Markets and The Economy: A GRAND DECEPTION AND A FUNDAMENTAL LIE. By Gregory Mannarino
Markets and The Economy: A GRAND DECEPTION AND A FUNDAMENTAL LIE.
By Gregory Mannarino TradersChoice.net
Quick review. In finance and economics there exists only two fundamental truths, which when implemented are beneficial to We the People of the world.
These two fundamental truths are:
To have a strong economy you need a strong currency. A strong currency meaning having purchasing power, not relative strength. (Relative strength refers ONLY to comparative strength). Both the mainstream media and politicians prey on people not being aware of the difference between relative/comparative strength, and absolute strength, referring to purchasing power. Politicians will say things like “our currency is strong.” This is deceptive, as most people perceive this as the currency having strong purchasing power.

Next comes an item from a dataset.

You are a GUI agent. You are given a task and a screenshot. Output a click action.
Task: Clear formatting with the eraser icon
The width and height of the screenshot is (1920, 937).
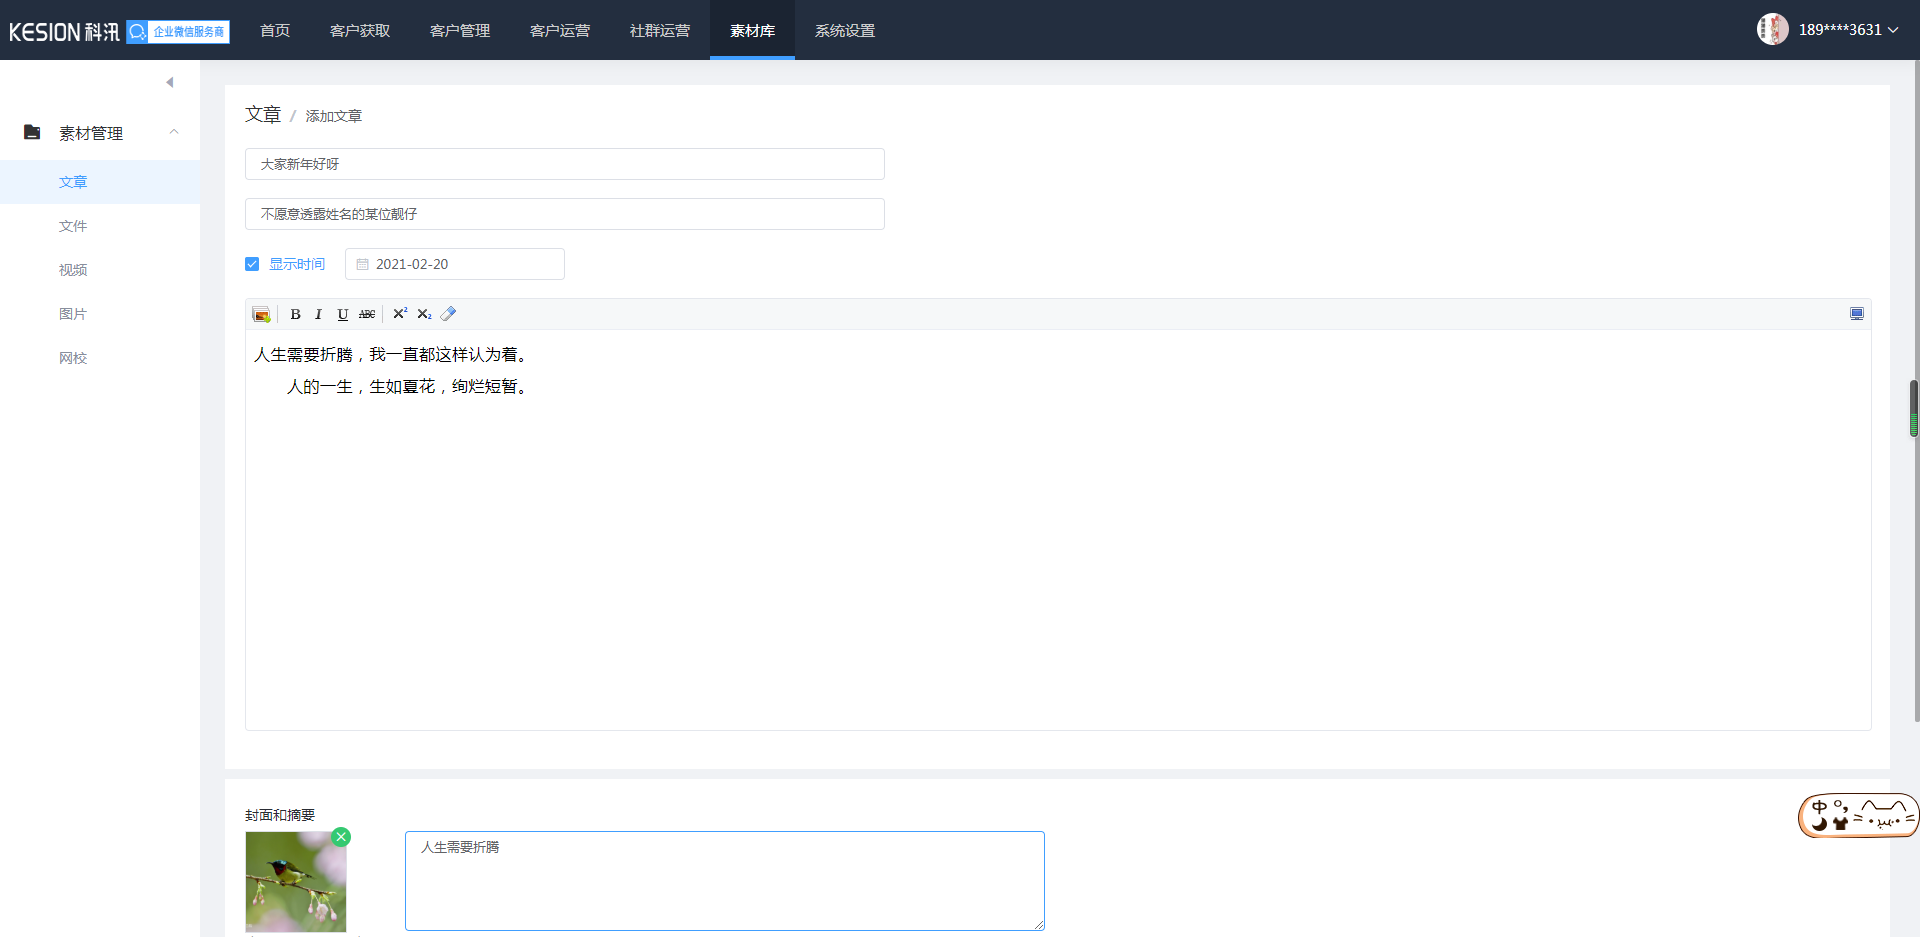click(448, 314)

To have a strong currency, meaning high purchasing power, you need a corresponding rate of interest high enough to support the purchasing power of the currency.
The two above listed fundamental truths are universal.
However, when these two fundamental truths are flipped upside down, both the economy and the people suffer. However, for those who run the system and know how to take advantage of it, they benefit GREATLY by turning them upside down.
Selling a fundamental lie.
Central bankers, Politicians, and Wall Street all work closely together, and are in the business of selling lies, deceptions, distractions, half-truths, backtracking, propagating public misinformation and the like, (devilism in my opinion).
An integral part of their coordinated deception is selling We the People of the world on the grand idea that “lower rates is what we need to make our economy strong.” (Go ahead, make it up).
If we understand that lower rates steal purchasing power from the currency, how is this beneficial to the economy and the people?
Having lower rates sounds good to those seeking to borrow however, having lower rates now means that you need to borrow more weakened currency, (brought about directly by lower rates). Moreover, now it will take even more devalued currency to pay back what you borrowed.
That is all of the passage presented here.